María Carolina Giraldo


Colombia es un país de contrastes insospechados, y no me refiero aquí a su naturaleza andina y caribeña, ni a su biodiversidad, ni a su dos océanos; sino a esa ambivalencia para ser hincha fiel mientras se gana y opositor férreo mientras se pierde, a esa capacidad para militar en el Partido Liberal y estar en contra de las libertades personales sin que se cobre esa incoherencia con un rechazo contundente en las elecciones populares. El pasado 16 de marzo, las centrales obreras y los partidos de izquierda convocaron a una manifestación para protestar contra las políticas neoliberales del gobierno, con 17 días de diferencia, el Centro Democrático invita a un marcha para manifestar la inconformidad de sus seguidores por los manejos Castrochavistas del santismo y el accionar público que alejan al país de los beneficios de una economía de mercado.

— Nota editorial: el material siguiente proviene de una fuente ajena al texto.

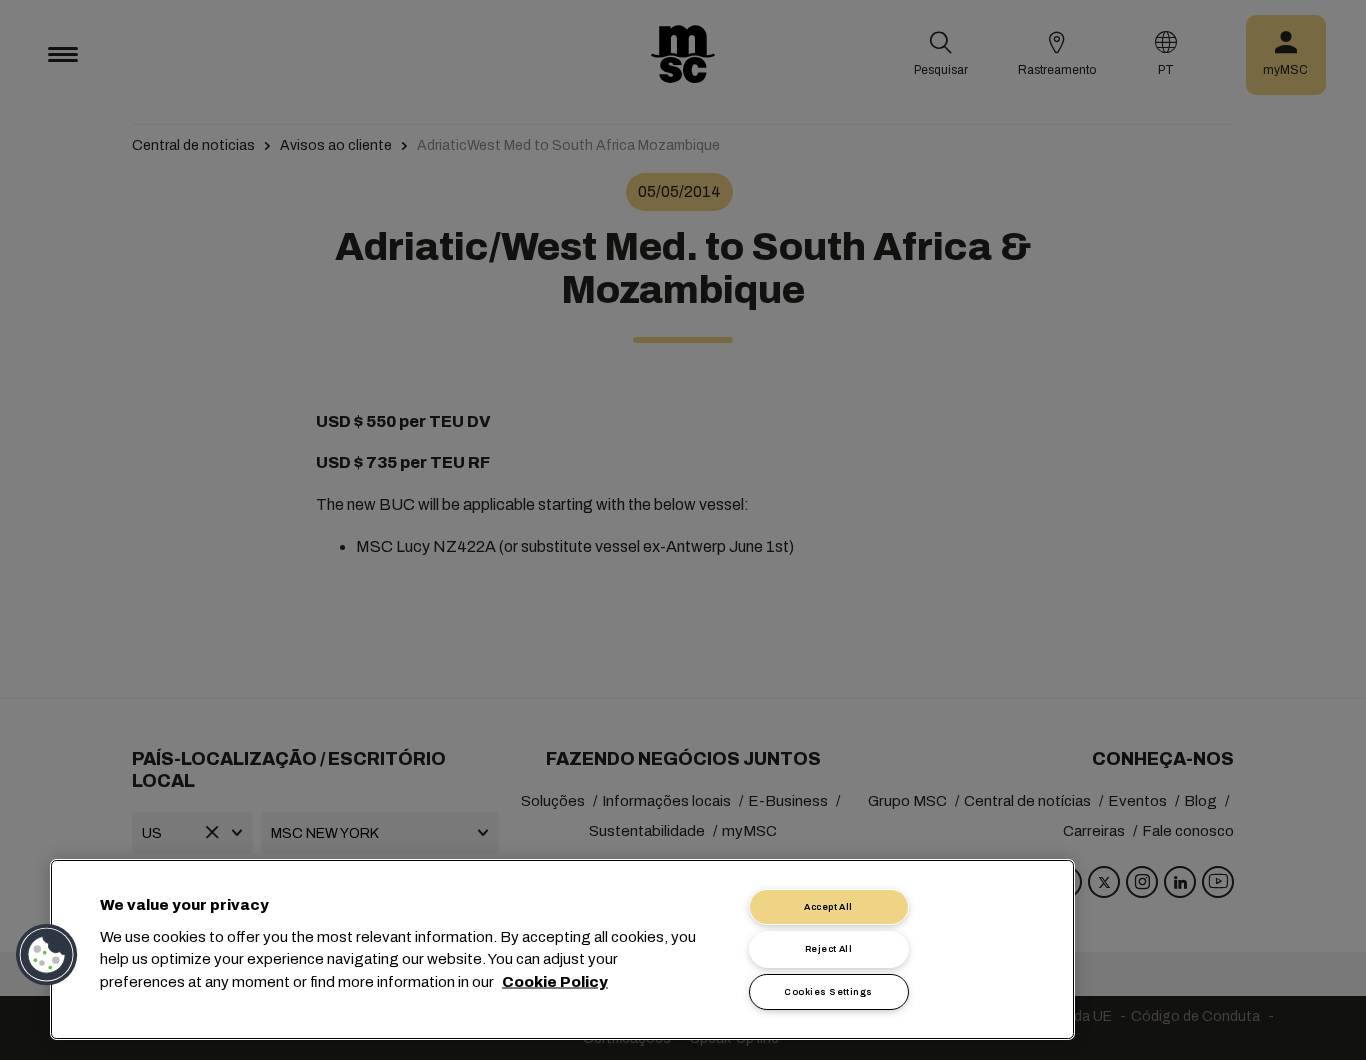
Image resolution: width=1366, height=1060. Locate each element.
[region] (562, 949)
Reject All (829, 949)
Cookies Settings (828, 992)
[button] (47, 955)
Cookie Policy (555, 981)
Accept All (828, 907)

Estas divergencias tan marcadas, que parecen casi esquizofrénicas, pueden ser constructivas y enriquecedoras si se canalizan de manera pacífica, si se reconoce la diferencia como un punto de partida para el establecimiento de mecanismos que faciliten el debate y el fortalecimiento del trabajo colectivo. Sin embargo, la historia política de Colombia ha demostrado que se ha preferido zanjar las diferencias a bala. El gran reto político de alcanzar una paz duradera y estable está en lograr una coexistencia armónica entre las distintas opciones y permitir su desarrollo, expresión, participación y debate.

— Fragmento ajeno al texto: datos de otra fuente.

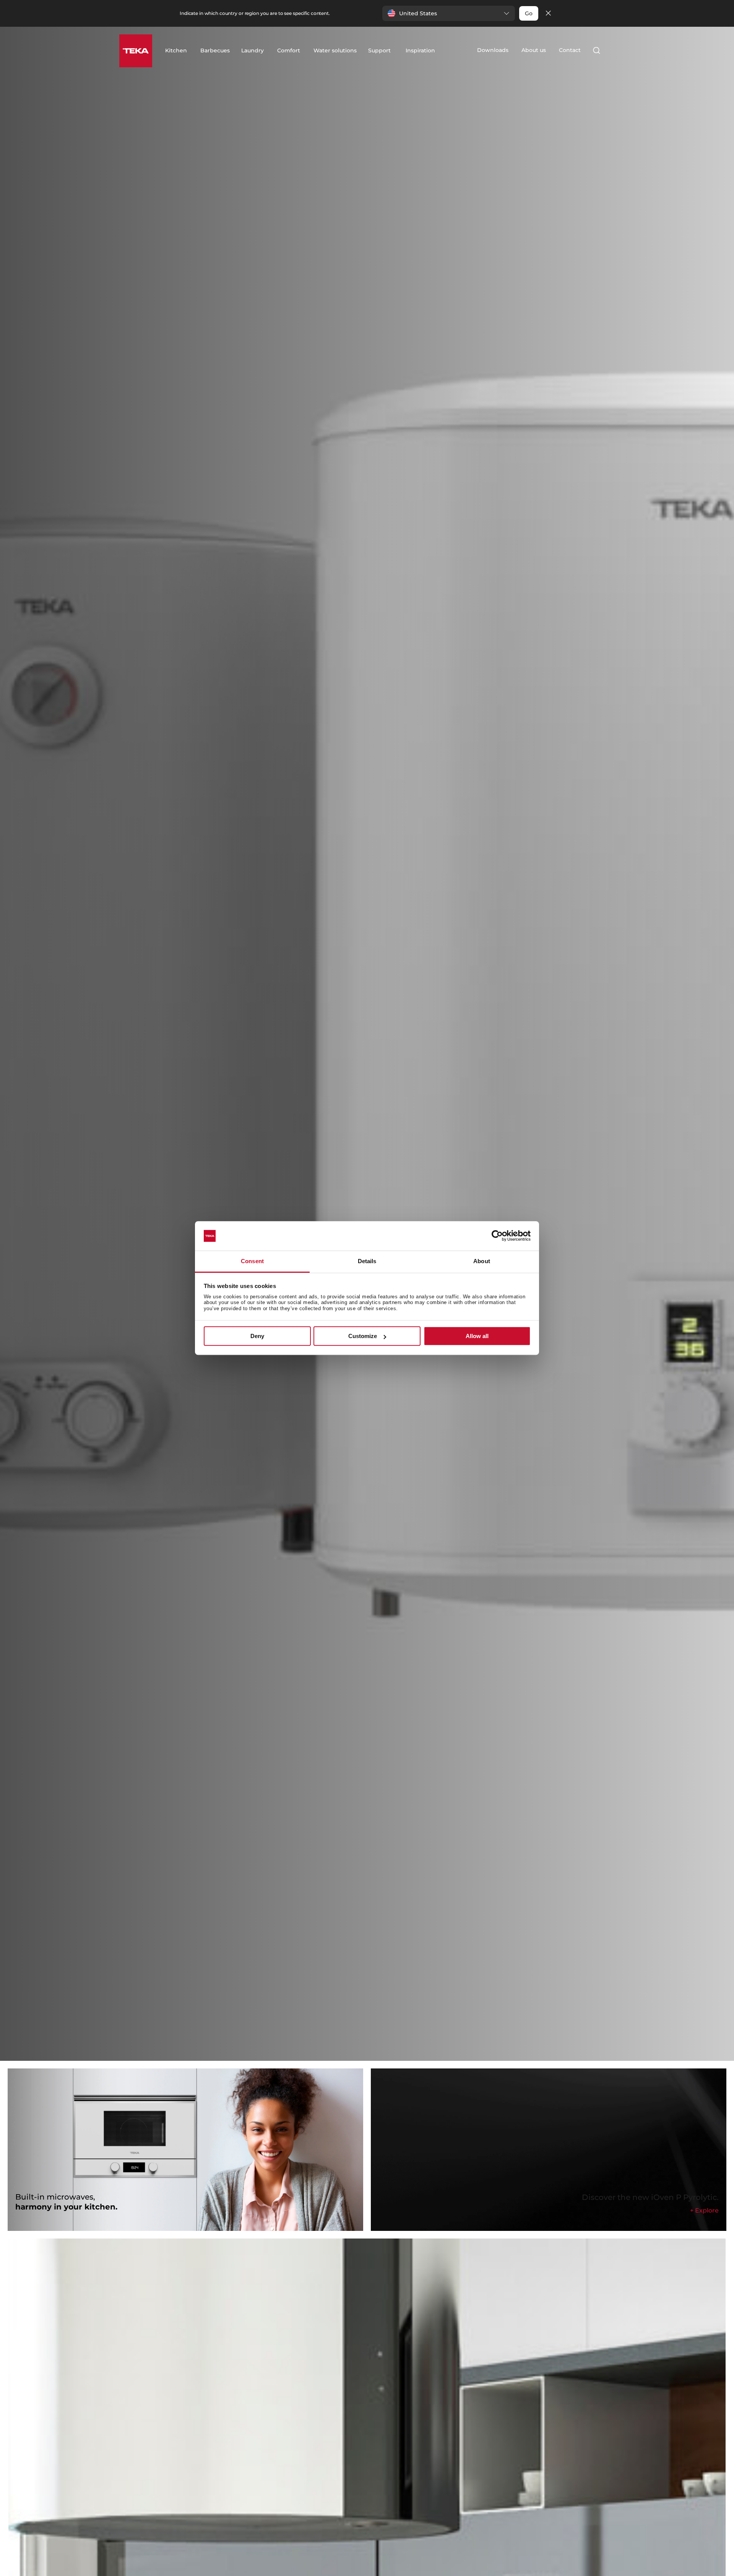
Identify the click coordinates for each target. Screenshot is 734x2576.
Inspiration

Estos momentos de negociaciones de paz, pero sobre todo el postconflicto, exigen la protección especial de los líderes sociales de las regiones. El éxito de la paz dependerá de la capacidad del Estado de llenar los vacíos de poder que se generan después de un proceso de desmovilización y reintegración a la vida civil, así como de la posibilidad efectiva de controlar los impactos de las actividades de narcotráfico, extorsión y minería ilegal sobre la población de las áreas de influencia.
Según el informe anual de la Oficina en Colombia del Alto Comisionado de las Naciones Unidas para los Derechos Humanos en el 2015 se presentaron “179 hechos relacionados con violencia política, en 112 municipios de 28 departamentos. Estos incluyen 124 amenazas, 29 atentados, 20 asesinatos, 4 secuestros y 2 desapariciones. Fueron víctimas candidatos, funcionarios públicos electos o líderes políticos”. Por su parte, la organización Somos Defensores documentó 63 homicidios de líderes sociales durante el 2015. En 2016, se ha denunciado el asesinato de 29 líderes de izquierda y sociales, ocurridos entre el 27 de febrero y el 11 de marzo. Así mismo, el gobierno manifestó que la Unidad de Protección cuenta con 9.000 personas en el programa, la mitad de ellas son líderes sociales.
La oposición de derecha ha denunciado que se siente perseguida, por lo menos desde del ámbito judicial, y que estas situaciones pueden convertirse en un detonante de acciones violentas, por su parte, los ataques contra los derechos humanos de los líderes sociales y de izquierda continúan siendo muy altos. Así pues, la garantía de un proceso de paz exitoso, trasciende los acuerdos que se alcancen en La Habana y obligan al gobierno, así como a la sociedad civil, a poner en marcha mecanismos de protección y garantía de los derechos humanos de los líderes sociales y al fortalecimiento de los canales democráticos de debate, participación e inclusión política.